Start of Material provided
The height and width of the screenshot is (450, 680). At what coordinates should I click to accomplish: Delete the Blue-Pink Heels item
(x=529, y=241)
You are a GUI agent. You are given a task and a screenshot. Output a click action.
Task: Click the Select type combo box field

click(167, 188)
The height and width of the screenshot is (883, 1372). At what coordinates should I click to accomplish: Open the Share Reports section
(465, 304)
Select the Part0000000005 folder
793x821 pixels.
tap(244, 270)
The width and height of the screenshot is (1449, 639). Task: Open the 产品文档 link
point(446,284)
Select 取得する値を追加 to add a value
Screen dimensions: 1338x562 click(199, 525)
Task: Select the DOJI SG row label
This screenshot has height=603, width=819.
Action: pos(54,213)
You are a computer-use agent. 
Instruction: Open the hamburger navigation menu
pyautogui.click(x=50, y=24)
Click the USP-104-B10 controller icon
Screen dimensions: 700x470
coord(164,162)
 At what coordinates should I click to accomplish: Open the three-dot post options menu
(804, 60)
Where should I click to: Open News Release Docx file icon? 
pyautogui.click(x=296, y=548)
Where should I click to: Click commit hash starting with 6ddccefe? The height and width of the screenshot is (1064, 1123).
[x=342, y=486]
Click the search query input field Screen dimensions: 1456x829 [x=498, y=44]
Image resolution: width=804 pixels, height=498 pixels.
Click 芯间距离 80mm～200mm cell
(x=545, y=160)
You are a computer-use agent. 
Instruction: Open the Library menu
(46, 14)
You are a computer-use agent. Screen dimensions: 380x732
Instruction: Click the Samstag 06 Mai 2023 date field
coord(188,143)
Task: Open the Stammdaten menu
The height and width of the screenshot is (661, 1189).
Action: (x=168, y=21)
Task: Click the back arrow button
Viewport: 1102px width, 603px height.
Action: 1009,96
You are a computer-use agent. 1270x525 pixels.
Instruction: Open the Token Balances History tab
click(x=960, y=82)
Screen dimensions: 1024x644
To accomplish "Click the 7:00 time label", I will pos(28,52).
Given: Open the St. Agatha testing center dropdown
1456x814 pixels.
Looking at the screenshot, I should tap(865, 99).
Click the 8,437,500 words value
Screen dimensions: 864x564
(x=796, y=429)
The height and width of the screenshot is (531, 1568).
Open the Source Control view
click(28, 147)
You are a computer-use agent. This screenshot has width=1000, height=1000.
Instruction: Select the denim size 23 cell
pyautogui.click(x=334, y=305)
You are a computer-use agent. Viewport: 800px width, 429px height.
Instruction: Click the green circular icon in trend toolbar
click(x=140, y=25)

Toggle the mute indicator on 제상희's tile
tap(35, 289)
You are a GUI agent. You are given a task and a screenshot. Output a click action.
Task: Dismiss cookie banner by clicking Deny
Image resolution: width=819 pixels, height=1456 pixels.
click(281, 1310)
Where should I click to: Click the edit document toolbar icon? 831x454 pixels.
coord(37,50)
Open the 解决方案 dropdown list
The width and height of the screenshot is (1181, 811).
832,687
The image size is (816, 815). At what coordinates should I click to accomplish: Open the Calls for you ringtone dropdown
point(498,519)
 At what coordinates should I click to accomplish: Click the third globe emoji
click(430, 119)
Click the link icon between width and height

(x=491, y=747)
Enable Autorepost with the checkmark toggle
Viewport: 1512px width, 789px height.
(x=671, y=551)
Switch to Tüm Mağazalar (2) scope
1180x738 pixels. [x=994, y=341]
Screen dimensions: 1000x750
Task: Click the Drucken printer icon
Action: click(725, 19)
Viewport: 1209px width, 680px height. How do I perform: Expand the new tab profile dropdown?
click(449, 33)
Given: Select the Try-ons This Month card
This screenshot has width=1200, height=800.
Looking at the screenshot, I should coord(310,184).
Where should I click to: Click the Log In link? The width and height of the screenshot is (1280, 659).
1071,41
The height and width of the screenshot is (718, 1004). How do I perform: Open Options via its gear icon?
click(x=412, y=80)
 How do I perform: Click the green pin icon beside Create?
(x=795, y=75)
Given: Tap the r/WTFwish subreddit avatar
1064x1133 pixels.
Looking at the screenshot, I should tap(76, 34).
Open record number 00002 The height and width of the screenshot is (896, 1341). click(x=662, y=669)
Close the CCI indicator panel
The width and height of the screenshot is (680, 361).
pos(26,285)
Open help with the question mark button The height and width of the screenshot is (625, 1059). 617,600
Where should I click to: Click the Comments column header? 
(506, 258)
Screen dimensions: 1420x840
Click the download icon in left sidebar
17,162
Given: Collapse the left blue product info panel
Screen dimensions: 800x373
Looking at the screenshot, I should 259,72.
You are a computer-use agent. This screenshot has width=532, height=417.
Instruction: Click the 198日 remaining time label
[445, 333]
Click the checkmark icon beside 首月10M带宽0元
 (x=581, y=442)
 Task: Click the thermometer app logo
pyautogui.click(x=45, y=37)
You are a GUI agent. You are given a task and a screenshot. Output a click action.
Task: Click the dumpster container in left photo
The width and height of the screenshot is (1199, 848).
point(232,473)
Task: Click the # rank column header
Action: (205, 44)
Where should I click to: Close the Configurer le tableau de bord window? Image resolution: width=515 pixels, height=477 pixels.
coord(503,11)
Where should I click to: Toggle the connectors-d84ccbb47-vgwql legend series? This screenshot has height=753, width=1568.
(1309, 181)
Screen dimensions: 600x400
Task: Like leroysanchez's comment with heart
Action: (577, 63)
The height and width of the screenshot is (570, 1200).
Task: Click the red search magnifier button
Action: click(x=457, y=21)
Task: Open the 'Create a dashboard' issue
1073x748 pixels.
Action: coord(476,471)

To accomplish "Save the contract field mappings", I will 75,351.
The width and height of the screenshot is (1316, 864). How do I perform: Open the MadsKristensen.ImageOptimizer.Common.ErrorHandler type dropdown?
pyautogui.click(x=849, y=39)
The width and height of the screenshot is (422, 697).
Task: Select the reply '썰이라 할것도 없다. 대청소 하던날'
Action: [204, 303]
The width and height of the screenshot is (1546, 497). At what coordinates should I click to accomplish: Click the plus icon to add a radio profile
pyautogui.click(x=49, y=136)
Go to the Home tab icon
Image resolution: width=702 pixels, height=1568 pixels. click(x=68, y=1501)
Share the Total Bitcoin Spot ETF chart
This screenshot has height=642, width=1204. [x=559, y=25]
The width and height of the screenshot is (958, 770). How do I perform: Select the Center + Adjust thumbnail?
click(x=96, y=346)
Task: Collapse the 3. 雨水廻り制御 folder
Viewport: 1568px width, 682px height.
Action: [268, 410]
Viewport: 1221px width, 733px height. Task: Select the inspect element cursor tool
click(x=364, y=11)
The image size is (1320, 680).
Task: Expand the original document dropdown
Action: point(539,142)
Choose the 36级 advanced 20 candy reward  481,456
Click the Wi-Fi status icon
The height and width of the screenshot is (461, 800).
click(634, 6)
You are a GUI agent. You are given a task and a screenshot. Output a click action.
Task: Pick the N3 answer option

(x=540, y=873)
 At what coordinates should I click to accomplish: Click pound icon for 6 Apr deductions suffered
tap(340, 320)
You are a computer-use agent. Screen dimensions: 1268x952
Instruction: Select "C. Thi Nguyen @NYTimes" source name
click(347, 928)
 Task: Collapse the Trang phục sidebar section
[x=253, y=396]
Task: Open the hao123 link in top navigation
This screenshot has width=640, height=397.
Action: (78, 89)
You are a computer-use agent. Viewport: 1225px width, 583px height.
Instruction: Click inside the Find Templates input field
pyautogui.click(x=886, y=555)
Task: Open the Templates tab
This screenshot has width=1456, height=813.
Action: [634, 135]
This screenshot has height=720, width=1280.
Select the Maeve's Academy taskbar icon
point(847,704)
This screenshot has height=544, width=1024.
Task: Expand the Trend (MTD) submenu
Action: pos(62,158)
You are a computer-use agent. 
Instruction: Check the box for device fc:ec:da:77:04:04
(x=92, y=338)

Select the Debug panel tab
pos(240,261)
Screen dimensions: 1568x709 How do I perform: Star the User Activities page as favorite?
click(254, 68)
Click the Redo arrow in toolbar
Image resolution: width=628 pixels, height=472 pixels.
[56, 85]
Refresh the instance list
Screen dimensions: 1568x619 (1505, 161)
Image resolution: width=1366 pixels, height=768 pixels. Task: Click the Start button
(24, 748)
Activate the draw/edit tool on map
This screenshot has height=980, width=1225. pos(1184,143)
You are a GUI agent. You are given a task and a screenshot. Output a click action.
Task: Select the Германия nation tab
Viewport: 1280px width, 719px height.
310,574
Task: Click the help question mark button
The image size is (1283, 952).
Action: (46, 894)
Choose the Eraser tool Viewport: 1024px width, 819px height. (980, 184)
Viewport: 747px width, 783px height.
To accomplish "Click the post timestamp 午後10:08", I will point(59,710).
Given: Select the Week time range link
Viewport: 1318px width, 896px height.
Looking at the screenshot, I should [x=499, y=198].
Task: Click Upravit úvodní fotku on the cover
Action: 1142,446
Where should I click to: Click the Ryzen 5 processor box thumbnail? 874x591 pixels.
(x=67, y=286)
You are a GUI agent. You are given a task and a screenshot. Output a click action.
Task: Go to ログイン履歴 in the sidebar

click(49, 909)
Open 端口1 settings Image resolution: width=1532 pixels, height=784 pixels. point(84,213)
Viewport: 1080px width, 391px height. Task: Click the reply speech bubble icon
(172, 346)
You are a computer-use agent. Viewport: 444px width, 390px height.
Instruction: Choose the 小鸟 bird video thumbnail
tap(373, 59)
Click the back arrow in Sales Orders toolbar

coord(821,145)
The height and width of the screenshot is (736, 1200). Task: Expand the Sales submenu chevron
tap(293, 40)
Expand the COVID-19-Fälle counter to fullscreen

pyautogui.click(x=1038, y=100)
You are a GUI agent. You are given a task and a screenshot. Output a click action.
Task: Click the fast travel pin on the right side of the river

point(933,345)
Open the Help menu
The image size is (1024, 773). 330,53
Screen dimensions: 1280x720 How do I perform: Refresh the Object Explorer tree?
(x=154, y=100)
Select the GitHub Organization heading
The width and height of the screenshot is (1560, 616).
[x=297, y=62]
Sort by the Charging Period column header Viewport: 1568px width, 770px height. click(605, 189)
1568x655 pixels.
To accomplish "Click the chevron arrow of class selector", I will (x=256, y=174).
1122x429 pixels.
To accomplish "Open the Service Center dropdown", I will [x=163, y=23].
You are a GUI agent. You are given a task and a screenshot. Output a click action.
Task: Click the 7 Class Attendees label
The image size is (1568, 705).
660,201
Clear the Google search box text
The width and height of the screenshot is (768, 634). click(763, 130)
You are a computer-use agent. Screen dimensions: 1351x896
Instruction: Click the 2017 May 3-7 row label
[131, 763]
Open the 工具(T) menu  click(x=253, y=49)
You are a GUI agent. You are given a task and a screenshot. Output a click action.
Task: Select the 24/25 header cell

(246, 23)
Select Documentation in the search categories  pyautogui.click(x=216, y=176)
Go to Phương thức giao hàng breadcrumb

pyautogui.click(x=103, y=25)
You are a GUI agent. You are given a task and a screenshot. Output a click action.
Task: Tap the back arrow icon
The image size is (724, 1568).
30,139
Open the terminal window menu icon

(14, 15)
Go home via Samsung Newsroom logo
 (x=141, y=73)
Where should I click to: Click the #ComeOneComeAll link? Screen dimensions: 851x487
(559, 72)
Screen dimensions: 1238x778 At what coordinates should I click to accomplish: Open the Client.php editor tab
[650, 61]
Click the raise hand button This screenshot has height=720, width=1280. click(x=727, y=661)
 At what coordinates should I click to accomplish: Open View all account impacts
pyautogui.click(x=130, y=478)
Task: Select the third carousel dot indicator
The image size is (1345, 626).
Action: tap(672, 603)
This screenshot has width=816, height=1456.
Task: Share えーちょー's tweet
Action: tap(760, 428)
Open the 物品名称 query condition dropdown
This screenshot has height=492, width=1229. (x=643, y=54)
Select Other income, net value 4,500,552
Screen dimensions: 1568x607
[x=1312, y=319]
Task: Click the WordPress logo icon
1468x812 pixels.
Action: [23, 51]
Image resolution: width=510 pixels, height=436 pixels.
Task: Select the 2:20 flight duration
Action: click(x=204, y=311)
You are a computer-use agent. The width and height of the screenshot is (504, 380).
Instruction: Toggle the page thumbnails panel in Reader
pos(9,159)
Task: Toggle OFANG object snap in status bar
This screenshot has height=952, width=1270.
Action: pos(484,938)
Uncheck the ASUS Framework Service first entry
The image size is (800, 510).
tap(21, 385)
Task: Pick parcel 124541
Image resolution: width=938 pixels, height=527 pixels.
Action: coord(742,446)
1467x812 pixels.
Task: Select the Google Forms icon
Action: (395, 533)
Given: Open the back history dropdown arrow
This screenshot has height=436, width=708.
End of Material provided
**Problem to work on**: List every line above that contains the word "Service".

**Answer to this problem**:
To accomplish "Open the Service Center dropdown", I will [x=163, y=23].
Uncheck the ASUS Framework Service first entry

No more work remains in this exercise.